Cryptocurrencies, or as the IRS calls them, “virtual currencies,” are taking the world by storm. More and more investors are eagerly seeking to capitalize on the volatility of the crypto market and make a return on their investment. That said, investors need to be wary of federal agency approaches concerning crypto investments as well as whether their activities trigger any crypto tax reporting obligations. 

5 Tax Tips for Investors in Cryptocurrencies 

  1. Investors need to be well versed on the history of IRS guidance and releases on virtual currencies.

IRS guidance on “virtual currencies” dates back to 2014. In 2014, the IRS released its Notice 2014-21, which clearly asserts that virtual currency transactions will be treated as property for federal income tax purposes. When defining the purpose of virtual currency, this Notice describes a virtual currency as a digital representation of value that can one or more of the following purposes: (1) medium of exchange; (2) unit of account; and (3) store of value.

When the IRS started to realize that the nation was facing a significant underreporting problem concerning virtual currencies, it issued a reminder bulletin to U.S. taxpayers in 2018. This bulletin urged taxpayers to report their virtual currency transactions or be subject to criminal charges. In 2019, the IRS issued the release, IR-2019-132, where it noted how the agency had sent out over 10,000 letters to taxpayers for failing to report all their virtual currency transactions or for inaccurately reporting such information. Finally, starting in the tax year 2019, the IRS added a very specific question to Form 1040: “At any time during [the taxable year], did you receive, sell, send, exchange or otherwise acquire any financial interest in any virtual currency?”

——

**GIVEN PROBLEM A**
Convert the rows, from the first one through the line containing "Open the Français", into a numbered list, omitting any blank lines.
The rows below have no connection to the passage on cryptocurrency taxes.

——

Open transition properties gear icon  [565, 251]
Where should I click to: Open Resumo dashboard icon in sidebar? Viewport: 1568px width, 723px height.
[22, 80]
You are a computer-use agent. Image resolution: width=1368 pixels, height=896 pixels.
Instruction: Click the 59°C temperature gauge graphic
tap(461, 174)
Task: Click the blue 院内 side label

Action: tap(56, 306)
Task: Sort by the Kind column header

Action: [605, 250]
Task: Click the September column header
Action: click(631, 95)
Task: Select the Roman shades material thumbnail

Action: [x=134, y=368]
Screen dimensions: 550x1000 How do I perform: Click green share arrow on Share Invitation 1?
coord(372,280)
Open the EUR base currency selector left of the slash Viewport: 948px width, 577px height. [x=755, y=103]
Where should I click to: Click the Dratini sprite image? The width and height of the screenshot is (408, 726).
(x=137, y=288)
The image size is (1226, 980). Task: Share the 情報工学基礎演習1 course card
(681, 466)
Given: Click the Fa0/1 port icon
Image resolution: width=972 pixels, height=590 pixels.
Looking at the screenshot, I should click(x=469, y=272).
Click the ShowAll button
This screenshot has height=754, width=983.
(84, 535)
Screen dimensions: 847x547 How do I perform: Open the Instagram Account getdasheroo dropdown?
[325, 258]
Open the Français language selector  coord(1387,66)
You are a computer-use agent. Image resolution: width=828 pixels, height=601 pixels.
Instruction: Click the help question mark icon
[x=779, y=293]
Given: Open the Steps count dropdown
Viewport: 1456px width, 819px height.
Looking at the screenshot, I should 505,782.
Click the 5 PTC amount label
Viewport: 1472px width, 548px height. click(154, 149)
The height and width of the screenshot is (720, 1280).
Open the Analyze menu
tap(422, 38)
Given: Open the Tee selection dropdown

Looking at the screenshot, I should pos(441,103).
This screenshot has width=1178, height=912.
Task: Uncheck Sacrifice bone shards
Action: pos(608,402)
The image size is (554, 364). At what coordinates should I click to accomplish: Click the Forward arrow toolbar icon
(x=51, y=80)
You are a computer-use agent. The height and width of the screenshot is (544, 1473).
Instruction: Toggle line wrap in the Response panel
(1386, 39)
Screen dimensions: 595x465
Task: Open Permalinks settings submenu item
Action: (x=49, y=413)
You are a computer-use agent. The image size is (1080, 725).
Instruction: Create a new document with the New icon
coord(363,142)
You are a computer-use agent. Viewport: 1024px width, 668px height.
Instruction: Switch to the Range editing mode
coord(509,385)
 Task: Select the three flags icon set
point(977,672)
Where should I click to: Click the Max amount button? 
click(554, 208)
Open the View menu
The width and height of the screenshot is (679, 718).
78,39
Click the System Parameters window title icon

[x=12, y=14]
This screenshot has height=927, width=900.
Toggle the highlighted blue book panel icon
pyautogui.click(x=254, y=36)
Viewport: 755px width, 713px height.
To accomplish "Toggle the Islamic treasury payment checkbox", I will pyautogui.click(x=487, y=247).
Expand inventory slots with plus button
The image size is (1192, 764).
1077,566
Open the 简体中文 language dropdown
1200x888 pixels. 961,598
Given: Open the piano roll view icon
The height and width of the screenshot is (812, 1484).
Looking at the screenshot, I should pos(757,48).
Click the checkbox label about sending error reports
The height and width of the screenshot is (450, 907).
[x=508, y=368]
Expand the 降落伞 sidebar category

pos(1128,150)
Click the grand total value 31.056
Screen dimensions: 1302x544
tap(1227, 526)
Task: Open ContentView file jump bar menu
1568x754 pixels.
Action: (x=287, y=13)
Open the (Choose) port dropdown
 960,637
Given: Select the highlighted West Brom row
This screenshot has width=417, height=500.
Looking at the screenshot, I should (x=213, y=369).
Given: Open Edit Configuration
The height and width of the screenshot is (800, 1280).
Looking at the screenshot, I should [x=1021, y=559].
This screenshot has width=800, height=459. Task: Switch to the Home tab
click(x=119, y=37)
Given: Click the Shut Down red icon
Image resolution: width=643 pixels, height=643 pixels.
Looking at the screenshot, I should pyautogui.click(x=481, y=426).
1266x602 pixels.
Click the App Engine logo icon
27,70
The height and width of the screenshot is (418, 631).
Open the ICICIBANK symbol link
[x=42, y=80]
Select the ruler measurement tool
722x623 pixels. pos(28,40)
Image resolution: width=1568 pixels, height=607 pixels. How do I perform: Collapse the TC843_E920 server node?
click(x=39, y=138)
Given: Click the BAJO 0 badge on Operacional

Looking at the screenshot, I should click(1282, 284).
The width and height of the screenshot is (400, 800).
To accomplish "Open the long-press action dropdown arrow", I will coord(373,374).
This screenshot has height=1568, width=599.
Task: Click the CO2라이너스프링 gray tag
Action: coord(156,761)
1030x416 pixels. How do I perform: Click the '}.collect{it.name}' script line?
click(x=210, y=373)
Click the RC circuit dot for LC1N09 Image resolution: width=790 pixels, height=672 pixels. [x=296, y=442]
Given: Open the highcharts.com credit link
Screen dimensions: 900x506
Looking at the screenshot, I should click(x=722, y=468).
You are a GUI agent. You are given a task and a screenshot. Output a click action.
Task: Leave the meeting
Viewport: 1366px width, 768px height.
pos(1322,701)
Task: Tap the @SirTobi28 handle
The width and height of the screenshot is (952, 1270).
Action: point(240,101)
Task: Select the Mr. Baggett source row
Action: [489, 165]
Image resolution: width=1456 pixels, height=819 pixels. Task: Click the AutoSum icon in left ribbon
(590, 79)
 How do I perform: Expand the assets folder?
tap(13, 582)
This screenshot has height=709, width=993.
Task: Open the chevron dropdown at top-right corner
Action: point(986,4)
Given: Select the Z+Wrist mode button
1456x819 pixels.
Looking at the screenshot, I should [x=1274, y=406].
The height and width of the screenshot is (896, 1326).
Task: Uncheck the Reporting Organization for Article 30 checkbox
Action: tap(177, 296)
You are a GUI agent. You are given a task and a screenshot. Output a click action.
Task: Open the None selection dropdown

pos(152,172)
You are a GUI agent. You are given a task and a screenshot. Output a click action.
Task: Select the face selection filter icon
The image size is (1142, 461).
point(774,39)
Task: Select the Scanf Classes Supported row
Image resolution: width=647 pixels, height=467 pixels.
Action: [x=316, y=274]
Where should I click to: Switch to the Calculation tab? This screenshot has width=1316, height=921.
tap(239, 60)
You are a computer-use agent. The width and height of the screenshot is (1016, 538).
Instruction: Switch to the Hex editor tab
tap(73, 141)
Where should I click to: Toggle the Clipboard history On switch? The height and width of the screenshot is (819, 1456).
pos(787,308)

——

**GIVEN PROBLEM B**
Output the complete passage on cryptocurrency taxes word for word.

**EXERCISE SOLUTION A**
1. Open transition properties gear icon  [565, 251]
2. Where should I click to: Open Resumo dashboard icon in sidebar? Viewport: 1568px width, 723px height.
3. [22, 80]
4. You are a computer-use agent. Image resolution: width=1368 pixels, height=896 pixels.
5. Instruction: Click the 59°C temperature gauge graphic
6. tap(461, 174)
7. Task: Click the blue 院内 side label
8. Action: tap(56, 306)
9. Task: Sort by the Kind column header
10. Action: [605, 250]
11. Task: Click the September column header
12. Action: click(631, 95)
13. Task: Select the Roman shades material thumbnail
14. Action: [x=134, y=368]
15. Screen dimensions: 550x1000 How do I perform: Click green share arrow on Share Invitation 1?
16. coord(372,280)
17. Open the EUR base currency selector left of the slash Viewport: 948px width, 577px height. [x=755, y=103]
18. Where should I click to: Click the Dratini sprite image? The width and height of the screenshot is (408, 726).
19. (x=137, y=288)
20. The image size is (1226, 980). Task: Share the 情報工学基礎演習1 course card
21. (681, 466)
22. Given: Click the Fa0/1 port icon
23. Image resolution: width=972 pixels, height=590 pixels.
24. Looking at the screenshot, I should click(x=469, y=272).
25. Click the ShowAll button
26. This screenshot has height=754, width=983.
27. (84, 535)
28. Screen dimensions: 847x547 How do I perform: Open the Instagram Account getdasheroo dropdown?
29. [325, 258]
30. Open the Français language selector  coord(1387,66)

**EXERCISE SOLUTION B**
Cryptocurrencies, or as the IRS calls them, “virtual currencies,” are taking the world by storm. More and more investors are eagerly seeking to capitalize on the volatility of the crypto market and make a return on their investment. That said, investors need to be wary of federal agency approaches concerning crypto investments as well as whether their activities trigger any crypto tax reporting obligations. 

5 Tax Tips for Investors in Cryptocurrencies 

  1. Investors need to be well versed on the history of IRS guidance and releases on virtual currencies.

IRS guidance on “virtual currencies” dates back to 2014. In 2014, the IRS released its Notice 2014-21, which clearly asserts that virtual currency transactions will be treated as property for federal income tax purposes. When defining the purpose of virtual currency, this Notice describes a virtual currency as a digital representation of value that can one or more of the following purposes: (1) medium of exchange; (2) unit of account; and (3) store of value.

When the IRS started to realize that the nation was facing a significant underreporting problem concerning virtual currencies, it issued a reminder bulletin to U.S. taxpayers in 2018. This bulletin urged taxpayers to report their virtual currency transactions or be subject to criminal charges. In 2019, the IRS issued the release, IR-2019-132, where it noted how the agency had sent out over 10,000 letters to taxpayers for failing to report all their virtual currency transactions or for inaccurately reporting such information. Finally, starting in the tax year 2019, the IRS added a very specific question to Form 1040: “At any time during [the taxable year], did you receive, sell, send, exchange or otherwise acquire any financial interest in any virtual currency?”